__Given instruction__. Copy out every line of the items below that contains the string "entry", treating uppercase and lowercase as different.

__Supplied records__.
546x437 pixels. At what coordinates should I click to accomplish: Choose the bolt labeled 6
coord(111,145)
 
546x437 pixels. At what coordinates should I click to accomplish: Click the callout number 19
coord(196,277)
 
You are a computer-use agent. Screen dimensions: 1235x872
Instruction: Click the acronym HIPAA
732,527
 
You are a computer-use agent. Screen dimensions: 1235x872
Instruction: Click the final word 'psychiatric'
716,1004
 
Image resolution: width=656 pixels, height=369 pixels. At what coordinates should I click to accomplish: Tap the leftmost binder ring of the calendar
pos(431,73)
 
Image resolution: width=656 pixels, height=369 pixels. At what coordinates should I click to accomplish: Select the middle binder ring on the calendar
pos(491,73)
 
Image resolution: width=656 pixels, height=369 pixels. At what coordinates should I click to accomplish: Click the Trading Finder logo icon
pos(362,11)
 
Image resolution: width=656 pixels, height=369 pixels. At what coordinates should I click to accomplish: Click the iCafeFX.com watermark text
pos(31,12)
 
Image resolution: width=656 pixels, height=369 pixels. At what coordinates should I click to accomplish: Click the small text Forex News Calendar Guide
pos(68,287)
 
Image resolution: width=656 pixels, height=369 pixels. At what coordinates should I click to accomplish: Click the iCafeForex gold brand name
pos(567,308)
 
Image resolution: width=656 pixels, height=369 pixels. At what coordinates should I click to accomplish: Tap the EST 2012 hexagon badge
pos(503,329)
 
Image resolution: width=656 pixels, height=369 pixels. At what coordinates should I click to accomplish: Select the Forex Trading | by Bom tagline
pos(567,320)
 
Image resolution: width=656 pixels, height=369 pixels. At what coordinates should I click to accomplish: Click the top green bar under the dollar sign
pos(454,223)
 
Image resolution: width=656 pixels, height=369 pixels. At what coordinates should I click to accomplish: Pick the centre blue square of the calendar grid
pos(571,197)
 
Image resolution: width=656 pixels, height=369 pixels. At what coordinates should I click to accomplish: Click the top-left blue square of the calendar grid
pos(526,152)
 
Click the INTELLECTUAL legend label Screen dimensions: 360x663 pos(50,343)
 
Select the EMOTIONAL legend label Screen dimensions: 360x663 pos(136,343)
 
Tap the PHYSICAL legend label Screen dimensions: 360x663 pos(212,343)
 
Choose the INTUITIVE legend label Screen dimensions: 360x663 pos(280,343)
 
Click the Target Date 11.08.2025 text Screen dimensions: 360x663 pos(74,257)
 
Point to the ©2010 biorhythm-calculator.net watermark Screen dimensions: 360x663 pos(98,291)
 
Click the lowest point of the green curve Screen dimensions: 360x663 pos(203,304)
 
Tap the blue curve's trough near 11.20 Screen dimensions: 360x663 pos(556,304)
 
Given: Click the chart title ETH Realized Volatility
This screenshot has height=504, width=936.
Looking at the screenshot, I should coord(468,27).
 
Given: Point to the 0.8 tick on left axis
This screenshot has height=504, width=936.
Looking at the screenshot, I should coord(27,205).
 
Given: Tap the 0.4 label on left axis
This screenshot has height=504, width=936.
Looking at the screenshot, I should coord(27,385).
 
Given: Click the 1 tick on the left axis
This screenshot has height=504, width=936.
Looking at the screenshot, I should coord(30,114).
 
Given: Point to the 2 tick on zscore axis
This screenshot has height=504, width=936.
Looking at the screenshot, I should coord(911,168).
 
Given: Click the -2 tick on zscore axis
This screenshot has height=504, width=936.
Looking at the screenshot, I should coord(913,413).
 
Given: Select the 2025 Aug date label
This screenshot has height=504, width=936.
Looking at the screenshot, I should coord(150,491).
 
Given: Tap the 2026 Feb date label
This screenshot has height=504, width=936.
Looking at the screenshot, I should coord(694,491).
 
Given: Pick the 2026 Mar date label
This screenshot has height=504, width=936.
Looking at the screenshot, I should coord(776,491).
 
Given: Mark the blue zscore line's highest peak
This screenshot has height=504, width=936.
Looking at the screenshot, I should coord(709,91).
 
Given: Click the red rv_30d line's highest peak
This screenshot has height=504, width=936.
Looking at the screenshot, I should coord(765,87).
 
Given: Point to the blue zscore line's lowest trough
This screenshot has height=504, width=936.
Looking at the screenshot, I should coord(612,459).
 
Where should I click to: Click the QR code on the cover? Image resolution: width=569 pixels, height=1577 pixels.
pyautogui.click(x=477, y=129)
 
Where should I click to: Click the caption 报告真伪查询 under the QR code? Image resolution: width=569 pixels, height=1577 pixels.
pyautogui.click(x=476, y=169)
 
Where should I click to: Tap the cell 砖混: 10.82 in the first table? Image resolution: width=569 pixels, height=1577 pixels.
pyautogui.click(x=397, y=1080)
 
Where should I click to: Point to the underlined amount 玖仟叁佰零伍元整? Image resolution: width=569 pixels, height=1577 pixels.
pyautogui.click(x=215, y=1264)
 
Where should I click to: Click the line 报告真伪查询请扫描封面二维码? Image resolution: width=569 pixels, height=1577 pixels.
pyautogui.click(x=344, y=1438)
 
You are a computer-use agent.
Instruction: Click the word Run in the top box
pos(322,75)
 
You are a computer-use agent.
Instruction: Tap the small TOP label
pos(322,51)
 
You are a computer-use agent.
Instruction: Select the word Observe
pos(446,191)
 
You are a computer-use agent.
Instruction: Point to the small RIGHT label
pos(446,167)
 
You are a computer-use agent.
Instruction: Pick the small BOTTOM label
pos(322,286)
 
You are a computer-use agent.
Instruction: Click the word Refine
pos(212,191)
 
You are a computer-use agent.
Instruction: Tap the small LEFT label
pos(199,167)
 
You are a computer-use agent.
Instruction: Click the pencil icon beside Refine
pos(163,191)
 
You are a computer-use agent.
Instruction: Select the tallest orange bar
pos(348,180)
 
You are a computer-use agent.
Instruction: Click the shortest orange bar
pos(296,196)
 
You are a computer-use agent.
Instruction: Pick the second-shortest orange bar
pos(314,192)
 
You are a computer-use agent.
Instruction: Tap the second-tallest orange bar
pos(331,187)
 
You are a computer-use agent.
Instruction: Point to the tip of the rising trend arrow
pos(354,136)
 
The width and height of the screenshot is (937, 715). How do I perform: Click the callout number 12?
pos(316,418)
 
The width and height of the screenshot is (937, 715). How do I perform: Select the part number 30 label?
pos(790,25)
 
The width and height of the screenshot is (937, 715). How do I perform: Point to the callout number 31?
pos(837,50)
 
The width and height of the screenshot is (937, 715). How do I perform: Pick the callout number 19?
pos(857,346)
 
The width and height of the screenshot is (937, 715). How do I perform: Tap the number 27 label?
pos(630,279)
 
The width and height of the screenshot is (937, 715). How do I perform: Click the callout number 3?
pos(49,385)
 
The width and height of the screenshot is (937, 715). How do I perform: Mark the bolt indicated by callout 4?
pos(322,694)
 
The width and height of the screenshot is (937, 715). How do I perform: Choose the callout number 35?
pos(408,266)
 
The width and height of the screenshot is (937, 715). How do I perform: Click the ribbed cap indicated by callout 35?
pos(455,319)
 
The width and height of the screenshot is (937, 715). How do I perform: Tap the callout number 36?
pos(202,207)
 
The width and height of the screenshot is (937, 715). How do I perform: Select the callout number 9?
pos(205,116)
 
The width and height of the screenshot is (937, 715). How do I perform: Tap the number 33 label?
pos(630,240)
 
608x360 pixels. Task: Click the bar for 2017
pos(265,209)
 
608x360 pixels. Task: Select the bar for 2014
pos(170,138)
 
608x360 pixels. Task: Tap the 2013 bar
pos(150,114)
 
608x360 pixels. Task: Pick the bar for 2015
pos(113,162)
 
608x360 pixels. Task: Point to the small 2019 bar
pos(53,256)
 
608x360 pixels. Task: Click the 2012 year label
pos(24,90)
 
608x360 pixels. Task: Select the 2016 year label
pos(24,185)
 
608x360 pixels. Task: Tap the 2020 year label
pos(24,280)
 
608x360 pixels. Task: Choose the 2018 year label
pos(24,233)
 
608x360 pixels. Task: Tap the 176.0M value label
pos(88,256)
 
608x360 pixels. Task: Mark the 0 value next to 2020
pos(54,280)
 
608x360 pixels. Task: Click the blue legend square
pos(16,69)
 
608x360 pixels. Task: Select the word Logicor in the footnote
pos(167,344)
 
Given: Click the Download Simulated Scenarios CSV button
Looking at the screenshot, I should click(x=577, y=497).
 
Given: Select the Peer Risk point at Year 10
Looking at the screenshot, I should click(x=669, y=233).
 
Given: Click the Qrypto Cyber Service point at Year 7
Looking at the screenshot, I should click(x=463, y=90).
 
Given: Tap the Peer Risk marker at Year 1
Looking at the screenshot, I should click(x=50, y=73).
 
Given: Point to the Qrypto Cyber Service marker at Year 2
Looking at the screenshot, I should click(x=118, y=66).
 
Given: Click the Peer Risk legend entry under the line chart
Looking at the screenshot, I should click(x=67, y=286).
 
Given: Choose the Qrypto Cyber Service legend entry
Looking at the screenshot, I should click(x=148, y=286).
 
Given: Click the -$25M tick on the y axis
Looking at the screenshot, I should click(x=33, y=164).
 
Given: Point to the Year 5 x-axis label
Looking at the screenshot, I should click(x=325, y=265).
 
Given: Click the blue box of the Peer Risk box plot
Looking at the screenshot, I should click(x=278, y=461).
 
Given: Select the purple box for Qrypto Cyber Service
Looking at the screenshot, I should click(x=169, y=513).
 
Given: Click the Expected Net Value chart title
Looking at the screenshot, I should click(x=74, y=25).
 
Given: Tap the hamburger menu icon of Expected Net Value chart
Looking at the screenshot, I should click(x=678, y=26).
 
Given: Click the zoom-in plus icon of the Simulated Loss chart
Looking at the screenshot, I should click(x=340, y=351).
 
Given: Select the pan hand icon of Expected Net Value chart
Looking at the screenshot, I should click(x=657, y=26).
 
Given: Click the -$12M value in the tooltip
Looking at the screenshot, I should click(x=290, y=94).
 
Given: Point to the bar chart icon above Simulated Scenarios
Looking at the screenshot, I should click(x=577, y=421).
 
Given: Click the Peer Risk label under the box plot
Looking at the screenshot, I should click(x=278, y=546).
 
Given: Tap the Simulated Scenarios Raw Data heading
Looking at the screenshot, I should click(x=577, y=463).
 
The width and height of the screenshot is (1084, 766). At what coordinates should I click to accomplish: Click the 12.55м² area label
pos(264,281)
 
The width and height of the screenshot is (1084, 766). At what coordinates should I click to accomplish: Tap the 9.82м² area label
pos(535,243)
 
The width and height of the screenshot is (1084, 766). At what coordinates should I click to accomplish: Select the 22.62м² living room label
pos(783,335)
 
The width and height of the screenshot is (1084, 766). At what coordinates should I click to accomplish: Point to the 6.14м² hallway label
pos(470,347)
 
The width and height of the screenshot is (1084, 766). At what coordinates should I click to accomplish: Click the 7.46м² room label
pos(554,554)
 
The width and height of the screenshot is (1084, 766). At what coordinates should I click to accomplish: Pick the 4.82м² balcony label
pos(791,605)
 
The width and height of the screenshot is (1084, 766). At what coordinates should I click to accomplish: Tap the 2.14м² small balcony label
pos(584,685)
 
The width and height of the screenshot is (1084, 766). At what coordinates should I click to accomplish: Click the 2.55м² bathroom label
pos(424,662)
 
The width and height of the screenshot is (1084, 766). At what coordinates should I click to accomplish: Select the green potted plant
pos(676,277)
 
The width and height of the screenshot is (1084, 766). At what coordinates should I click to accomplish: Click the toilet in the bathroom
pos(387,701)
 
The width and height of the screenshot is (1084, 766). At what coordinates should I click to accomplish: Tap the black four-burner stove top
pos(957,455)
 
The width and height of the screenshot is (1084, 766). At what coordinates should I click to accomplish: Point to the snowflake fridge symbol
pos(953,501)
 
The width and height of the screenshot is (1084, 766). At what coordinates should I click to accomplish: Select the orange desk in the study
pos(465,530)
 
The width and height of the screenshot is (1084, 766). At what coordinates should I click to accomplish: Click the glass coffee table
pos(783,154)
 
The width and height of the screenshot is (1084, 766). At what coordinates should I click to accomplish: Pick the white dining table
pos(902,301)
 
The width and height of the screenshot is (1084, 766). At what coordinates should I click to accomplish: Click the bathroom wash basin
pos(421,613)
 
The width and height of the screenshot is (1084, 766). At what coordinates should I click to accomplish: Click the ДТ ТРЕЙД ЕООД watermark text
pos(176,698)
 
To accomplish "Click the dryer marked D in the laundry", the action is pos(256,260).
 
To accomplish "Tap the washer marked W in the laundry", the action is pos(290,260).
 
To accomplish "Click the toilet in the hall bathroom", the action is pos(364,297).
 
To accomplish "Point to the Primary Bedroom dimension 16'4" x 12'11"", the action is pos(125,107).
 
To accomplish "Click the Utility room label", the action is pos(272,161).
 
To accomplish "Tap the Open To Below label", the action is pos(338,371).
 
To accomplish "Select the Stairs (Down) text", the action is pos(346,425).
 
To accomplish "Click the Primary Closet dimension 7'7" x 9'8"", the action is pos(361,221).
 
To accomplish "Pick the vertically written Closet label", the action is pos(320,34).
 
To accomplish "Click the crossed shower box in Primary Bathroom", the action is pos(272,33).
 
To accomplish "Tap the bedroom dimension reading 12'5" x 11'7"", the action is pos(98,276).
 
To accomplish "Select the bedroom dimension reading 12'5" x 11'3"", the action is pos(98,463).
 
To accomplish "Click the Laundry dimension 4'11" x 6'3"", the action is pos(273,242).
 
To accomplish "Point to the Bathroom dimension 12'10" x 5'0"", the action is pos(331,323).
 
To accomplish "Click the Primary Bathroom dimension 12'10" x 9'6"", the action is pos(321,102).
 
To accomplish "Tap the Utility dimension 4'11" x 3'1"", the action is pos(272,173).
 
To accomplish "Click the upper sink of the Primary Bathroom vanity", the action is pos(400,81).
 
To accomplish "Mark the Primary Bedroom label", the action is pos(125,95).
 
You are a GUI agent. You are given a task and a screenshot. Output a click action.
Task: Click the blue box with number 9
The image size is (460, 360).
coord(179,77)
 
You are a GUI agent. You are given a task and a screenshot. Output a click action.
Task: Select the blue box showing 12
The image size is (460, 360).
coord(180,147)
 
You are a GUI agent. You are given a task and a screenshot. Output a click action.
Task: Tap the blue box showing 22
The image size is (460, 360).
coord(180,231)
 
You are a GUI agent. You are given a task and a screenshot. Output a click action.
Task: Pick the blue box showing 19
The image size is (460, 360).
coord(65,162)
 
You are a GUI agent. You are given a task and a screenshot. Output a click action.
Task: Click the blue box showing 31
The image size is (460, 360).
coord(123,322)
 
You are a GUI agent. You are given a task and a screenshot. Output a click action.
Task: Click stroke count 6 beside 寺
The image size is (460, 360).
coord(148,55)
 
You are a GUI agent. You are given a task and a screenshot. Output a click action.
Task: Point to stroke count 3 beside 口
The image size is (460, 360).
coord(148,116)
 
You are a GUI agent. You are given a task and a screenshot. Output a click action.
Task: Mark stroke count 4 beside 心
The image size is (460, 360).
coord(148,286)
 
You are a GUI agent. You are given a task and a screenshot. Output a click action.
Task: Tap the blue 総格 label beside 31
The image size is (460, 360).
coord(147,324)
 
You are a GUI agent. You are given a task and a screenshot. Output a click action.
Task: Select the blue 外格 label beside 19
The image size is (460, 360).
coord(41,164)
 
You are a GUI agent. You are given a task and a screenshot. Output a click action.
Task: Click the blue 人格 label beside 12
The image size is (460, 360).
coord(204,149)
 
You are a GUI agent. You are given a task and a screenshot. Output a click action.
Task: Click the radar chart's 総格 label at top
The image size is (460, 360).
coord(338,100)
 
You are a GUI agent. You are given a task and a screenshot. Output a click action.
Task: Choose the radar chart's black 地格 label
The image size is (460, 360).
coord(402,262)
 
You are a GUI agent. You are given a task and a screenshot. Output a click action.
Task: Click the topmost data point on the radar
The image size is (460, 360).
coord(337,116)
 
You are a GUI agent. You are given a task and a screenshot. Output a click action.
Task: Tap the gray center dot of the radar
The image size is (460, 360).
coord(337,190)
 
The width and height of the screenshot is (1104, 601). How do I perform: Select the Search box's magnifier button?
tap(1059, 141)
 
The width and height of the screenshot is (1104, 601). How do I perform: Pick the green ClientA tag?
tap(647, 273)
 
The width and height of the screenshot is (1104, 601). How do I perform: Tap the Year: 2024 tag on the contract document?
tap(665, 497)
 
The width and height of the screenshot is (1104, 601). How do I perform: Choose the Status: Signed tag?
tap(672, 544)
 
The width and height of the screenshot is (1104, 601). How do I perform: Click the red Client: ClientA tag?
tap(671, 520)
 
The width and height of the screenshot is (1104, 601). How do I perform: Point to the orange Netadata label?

__The answer__.
Given: Click the Peer Risk legend entry under the line chart
Given: Choose the Qrypto Cyber Service legend entry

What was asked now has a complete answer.